Try to train a model with the following parameters:
./perceiver train -i train.shuf.csv --test-file validation.csv -j 32 -s 21 -k 2 -g 1 -e 1 -o imdb-minimal-2l.model -n 1
At some random point in training the following error will occur:
goroutine 4813637 [running]:
github.com/nlpodyssey/spago/mat.(*Dense[...]).Rows()
:1 +0x9
github.com/nlpodyssey/spago/mat.SameDims[...]({0x1584880?, 0x0}, {0x1584880, 0xc00b16d950})
/Users/julianoviana/Development/spago/mat/matrix.go:231 +0x38
github.com/nlpodyssey/spago/mat.(*Dense[...]).AddInPlace(0x0, {0x1584880, 0xc00b16d950})

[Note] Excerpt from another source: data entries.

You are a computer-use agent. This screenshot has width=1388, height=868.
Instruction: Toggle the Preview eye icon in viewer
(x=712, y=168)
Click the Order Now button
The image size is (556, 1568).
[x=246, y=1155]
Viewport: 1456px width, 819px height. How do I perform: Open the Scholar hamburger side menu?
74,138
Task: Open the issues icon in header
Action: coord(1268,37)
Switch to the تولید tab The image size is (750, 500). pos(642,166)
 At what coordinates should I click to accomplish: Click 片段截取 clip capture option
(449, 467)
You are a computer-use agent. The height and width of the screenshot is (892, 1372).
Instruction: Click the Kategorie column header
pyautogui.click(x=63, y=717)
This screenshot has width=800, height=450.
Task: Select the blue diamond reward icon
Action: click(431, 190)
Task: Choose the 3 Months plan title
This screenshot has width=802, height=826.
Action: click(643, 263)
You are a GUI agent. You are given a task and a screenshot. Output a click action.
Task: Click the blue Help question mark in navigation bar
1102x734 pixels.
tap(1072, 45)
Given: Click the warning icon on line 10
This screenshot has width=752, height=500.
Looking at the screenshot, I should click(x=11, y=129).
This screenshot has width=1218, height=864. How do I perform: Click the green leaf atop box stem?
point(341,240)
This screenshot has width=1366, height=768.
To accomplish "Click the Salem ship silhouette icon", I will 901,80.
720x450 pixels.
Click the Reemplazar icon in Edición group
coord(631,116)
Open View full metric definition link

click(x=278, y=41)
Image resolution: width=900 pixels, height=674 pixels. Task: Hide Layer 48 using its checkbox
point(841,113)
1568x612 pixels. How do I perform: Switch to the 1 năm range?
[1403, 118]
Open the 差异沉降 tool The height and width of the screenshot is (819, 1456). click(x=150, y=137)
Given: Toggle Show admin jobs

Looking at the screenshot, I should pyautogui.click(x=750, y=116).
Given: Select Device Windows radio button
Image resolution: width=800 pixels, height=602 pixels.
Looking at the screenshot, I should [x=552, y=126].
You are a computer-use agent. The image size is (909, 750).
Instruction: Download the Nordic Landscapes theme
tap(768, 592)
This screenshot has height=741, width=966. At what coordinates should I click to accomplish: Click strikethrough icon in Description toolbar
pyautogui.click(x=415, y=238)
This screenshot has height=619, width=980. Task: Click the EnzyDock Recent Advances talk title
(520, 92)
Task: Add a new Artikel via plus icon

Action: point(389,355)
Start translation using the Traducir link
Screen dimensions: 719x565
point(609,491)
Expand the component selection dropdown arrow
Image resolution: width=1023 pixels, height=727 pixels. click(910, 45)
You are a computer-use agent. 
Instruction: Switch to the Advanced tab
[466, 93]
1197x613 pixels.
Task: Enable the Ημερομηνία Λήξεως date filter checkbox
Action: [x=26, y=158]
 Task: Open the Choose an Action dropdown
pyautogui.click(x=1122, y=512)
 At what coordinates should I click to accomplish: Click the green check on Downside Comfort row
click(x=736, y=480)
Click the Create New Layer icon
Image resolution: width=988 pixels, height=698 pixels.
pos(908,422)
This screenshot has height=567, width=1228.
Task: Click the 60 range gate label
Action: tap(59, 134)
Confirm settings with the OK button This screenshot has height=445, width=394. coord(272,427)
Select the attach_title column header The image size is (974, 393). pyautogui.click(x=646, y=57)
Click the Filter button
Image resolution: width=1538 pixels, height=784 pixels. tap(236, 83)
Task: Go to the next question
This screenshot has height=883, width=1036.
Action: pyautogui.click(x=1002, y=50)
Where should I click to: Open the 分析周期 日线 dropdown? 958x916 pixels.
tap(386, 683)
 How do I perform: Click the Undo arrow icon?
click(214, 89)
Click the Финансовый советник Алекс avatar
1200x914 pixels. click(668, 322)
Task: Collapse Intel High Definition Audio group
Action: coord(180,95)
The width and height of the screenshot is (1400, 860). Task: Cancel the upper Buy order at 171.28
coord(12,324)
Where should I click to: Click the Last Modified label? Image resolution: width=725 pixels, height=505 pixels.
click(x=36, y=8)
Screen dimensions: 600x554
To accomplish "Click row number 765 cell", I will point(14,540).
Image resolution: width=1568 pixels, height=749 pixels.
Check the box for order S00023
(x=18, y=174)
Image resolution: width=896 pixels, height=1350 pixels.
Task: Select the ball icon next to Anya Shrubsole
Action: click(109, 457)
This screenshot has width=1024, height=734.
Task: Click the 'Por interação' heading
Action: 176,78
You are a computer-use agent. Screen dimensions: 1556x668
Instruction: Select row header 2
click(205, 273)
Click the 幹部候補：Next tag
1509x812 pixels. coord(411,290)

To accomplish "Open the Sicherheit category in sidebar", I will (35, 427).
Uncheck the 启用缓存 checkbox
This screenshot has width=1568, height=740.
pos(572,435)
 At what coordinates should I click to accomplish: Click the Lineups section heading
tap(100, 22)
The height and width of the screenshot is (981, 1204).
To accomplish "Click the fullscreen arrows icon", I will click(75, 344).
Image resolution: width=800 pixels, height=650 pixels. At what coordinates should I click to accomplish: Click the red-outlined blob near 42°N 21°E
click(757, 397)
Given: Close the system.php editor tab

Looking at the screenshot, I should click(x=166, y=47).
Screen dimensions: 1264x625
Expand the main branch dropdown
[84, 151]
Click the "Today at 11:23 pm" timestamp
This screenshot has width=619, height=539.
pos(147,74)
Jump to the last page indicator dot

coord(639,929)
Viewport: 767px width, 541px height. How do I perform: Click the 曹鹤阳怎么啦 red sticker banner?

/Users/julianoviana/Development/spago/mat/dense.go:514 +0x5f
github.com/nlpodyssey/spago/ag.(*Operator[...]).AccGrad(0xc0588a3b00, {0x1584880, 0xc00b16d950})
/Users/julianoviana/Development/spago/ag/operator.go:165 +0x122
github.com/nlpodyssey/spago/ag/fn.(*Mul[...]).Backward.func2()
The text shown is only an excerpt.